Wednesday, March 07, 2007


For the life of me I can't remember which one it was, but back in the day there was a Britcom on which someone said "You're uncouth," and the object of scorn replied in a down-market accent "I'm bloody couth!"


Well, do you think this photo is bloody couth? I was going to post a picture of Easter-egg colored buildings along Davis street in Oak Cliff, but then I noticed I was capturing one of the locals going about his business. What do you think-- is this too lowbrow for Dallas Diorama?
Am I couth, or bloody couth?
I also was wondering what color this dog is-- is he gray, milky-coffee-colored, or could he be white under a lifetime's grime?
Poor beast looks remarkably healthy-- no doubt he's sired an impressive number of unwanted pups. Deadbeat fathers are remarkably fertile, or so the Jerry Springer show would seem to indicate.

10 comments:

HollyB said...

Phlegm,
I thought your color-sense was better than that! He's obviously Ecru, with Camel accents and an Espresso Ear leathers. And Dear me! He is NOT a Dead-Beat Dad...he's been a sperm donor for all those Lesbian Bitches wishing to have litters with their Life Partners.
This picture, comments aside, is Bloody couth.

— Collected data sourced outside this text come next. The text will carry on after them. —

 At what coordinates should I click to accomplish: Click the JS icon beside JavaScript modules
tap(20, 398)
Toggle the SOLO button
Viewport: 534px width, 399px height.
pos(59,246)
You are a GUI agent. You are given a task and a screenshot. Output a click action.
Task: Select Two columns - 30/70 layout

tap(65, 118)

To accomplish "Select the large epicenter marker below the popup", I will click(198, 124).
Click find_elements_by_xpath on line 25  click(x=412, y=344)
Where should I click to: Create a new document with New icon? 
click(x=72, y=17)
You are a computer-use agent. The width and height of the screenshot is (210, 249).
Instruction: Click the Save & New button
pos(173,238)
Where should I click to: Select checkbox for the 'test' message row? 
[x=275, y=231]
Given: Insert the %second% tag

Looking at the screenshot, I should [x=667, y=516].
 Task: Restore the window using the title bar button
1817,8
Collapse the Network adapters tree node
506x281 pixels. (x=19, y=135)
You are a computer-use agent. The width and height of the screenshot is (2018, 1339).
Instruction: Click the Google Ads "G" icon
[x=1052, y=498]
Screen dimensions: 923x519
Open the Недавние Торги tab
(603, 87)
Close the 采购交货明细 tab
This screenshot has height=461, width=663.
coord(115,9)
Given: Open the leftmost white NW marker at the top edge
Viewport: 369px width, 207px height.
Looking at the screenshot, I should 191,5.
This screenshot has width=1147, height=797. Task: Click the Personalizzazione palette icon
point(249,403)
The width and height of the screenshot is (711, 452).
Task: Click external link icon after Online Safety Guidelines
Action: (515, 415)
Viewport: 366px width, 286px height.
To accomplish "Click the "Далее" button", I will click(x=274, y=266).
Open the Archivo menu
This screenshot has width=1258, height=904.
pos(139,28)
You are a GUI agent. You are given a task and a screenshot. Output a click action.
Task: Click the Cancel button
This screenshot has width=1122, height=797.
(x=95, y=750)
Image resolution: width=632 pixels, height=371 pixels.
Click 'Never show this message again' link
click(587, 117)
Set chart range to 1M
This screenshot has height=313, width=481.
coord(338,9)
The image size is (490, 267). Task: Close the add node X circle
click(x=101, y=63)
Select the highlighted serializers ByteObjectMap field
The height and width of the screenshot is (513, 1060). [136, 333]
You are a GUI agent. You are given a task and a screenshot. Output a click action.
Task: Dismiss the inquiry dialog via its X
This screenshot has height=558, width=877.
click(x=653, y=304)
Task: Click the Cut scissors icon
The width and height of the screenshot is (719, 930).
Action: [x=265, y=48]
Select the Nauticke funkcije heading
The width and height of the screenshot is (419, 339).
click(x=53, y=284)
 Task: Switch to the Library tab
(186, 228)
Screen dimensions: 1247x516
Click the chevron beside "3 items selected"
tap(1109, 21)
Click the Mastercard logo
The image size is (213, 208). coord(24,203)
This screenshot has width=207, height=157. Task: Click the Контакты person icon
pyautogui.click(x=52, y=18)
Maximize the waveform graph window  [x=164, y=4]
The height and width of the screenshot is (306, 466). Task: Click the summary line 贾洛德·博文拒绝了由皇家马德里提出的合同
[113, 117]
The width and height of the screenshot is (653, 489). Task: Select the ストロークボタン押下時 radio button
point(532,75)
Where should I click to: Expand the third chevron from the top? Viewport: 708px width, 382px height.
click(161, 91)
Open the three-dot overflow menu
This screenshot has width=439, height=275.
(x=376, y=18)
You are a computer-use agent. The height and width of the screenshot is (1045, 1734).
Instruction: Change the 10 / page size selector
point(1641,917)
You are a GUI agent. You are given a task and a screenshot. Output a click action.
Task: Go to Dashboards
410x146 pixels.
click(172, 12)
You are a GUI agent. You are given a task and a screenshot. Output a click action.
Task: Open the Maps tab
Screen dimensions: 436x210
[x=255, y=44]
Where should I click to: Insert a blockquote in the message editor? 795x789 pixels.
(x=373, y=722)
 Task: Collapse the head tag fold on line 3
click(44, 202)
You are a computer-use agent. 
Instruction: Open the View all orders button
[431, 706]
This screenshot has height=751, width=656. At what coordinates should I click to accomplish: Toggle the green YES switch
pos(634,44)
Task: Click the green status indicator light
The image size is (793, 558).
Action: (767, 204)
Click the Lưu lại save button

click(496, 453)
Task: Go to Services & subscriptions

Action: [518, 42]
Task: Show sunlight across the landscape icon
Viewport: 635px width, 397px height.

fuzzbert_1999@yahoo.com said...

This photo is definitely couth! It's about as natural an act as you can fine.

Now if you had caught a wino doing the same thing it would have been uncouth, but sadly it's becoming a natural occurence too!

I think we all have lost our couth though...nothing surprizes us in America anymore.

Meg said...

I thought you were going into nature photos!

Tickersoid said...

You have a picture, why the colour debate?

phlegmfatale said...

hollyb - well the funny thing is his color looked much more mutable in person - it was really strange. He DOES look more ecru in the photo, but in the flesh, it was almost gray-ish. very odd.

meg - Yup, still life!

tickersoid - actually, again, what baffled me was that seeing the dog in the flesh, I honestly couldn't tell what color he was -if he was a very dirty white or beige dog, or if he was a pale gray - one of the strangest coats I've ever seen on a dog.

Anonymous said...

I'd suspect that, like most 'shop dogs', he's probably been spending time in the tire and muffler shops around there, picking up the 'normal flora' one normally associates with little holes in the wall that do quick inspection sticker jobs that the State probably doesn't fully sanction.

The closest he's been to a bath is last month's rain or when he fell asleep in the puddle from the tire patch test tank. He's my favorite kind of dog- a gadabout, man-about-town kinda guy. Answers to noone, does what he wants when he wants. Sets his own agenda. Obviously well-fed. Knows his way around the joint.

He'd be a counterpoint for Doglet. He's the boyfriend with a mohawk and a bad tattoo and a pack of Luckys rolled up in the sleeve of his t-shirt.

Regards,
Rabbit.

FHB said...

Like mushy said, what's more natural? Poor baby will end up a splat on the road one day, so go ahead and let him enjoy the bitches while he can.

Darkmind said...

Could the britcom have been called "Are you being served?"

phlegmfatale said...

rabbit - I love how you've invented this little history that's probably spot-on. Yeah, a counterpoint for doglet. Mama definitely disapproves of him as boyfriend material for her little bitch.

fathairybastard - Yeah, he's rolling with the homeys, smoking blunts and sippin' on gin and juice and for the moment, life is sweet.

darkmind - It may well have been, as that was one of the shows I watched back in the day. LOVED Mrs. Slocum

FHB said...

You know I meant that in a purely academic sense, female dogs, but you did capture the essence.